§ **Set of tasks**:
1 - In what context does the note on mixture models introduce the expectation-maximization algorithm?
2 - Rewrite the passage of the mixture-model note starting at "In this note we" and ending at "the $$k$$-th mixture component.", with "latent variable" changed to "hidden variable".

§ **Given text**:
This document assumes basic familiarity with mixture models.

# Overview

In this note we introduced mixture models. Recall that if our observations $$X_i$$ come from a mixture model with $$K$$ mixture components, the marginal probability distribution of $$X_i$$ is of the form: $P(X_i = x) = \sum_{k=1}^K \pi_kP(X_i=x|Z_i=k)$ where $$Z_i \in \{1,\ldots,K\}$$ is the latent variable representing the mixture component for $$X_i$$, $$P(X_i|Z_i)$$ is the mixture component, and $$\pi_k$$ is the mixture proportion representing the probability that $$X_i$$ belongs to the $$k$$-th mixture component.

In this note, we will introduce the expectation-maximization (EM) algorithm in the context of Gaussian mixture models. Let $$N(\mu, \sigma^2)$$ denote the probability distribution function for a normal random variable. In this scenario, we have that the conditional distribution $$X_i|Z_i = k \sim N(\mu_k, \sigma_k^2)$$ so that the marginal distribution of $$X_i$$ is: $P(X_i = x) = \sum_{k=1}^K P(Z_i = k) P(X_i=x | Z_i = k) = \sum_{k=1}^K \pi_k N(x; \mu_k, \sigma_k^2)$

Similarly, the joint probability of observations $$X_1,\ldots,X_n$$ is therefore: $P(X_1=x_1,\ldots,X_n=x_n) = \prod_{i=1}^n \sum_{k=1}^K \pi_k N(x_i; \mu_k, \sigma_k^2)$

This note describes the EM algorithm which aims to obtain the maximum likelihood estimates of $$\pi_k, \mu_k$$ and $$\sigma_k^2$$ given a data set of observations $$\{x_1,\ldots, x_n\}$$.

§ **Data excerpt**:
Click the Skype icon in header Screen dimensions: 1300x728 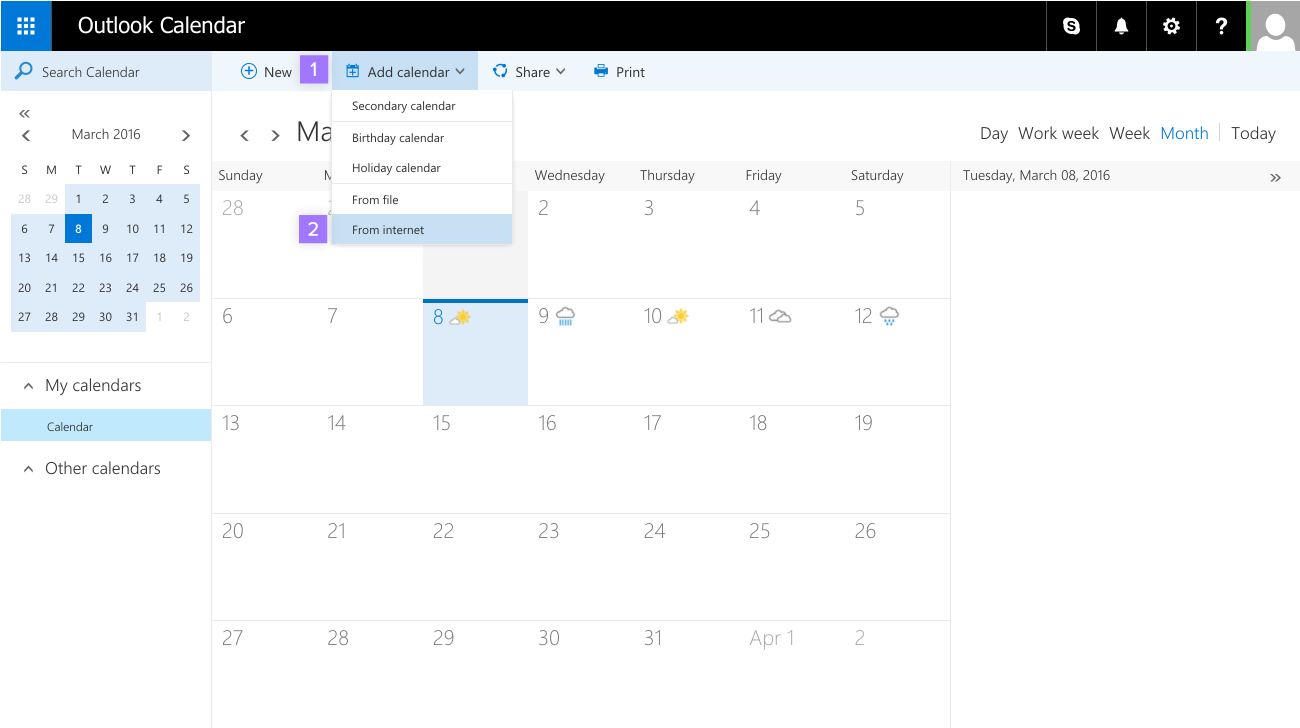pyautogui.click(x=1071, y=26)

§ **Solution list**:
1 - In the context of Gaussian mixture models.

2 -
In this note we introduced mixture models. Recall that if our observations $$X_i$$ come from a mixture model with $$K$$ mixture components, the marginal probability distribution of $$X_i$$ is of the form: $P(X_i = x) = \sum_{k=1}^K \pi_kP(X_i=x|Z_i=k)$ where $$Z_i \in \{1,\ldots,K\}$$ is the hidden variable representing the mixture component for $$X_i$$, $$P(X_i|Z_i)$$ is the mixture component, and $$\pi_k$$ is the mixture proportion representing the probability that $$X_i$$ belongs to the $$k$$-th mixture component.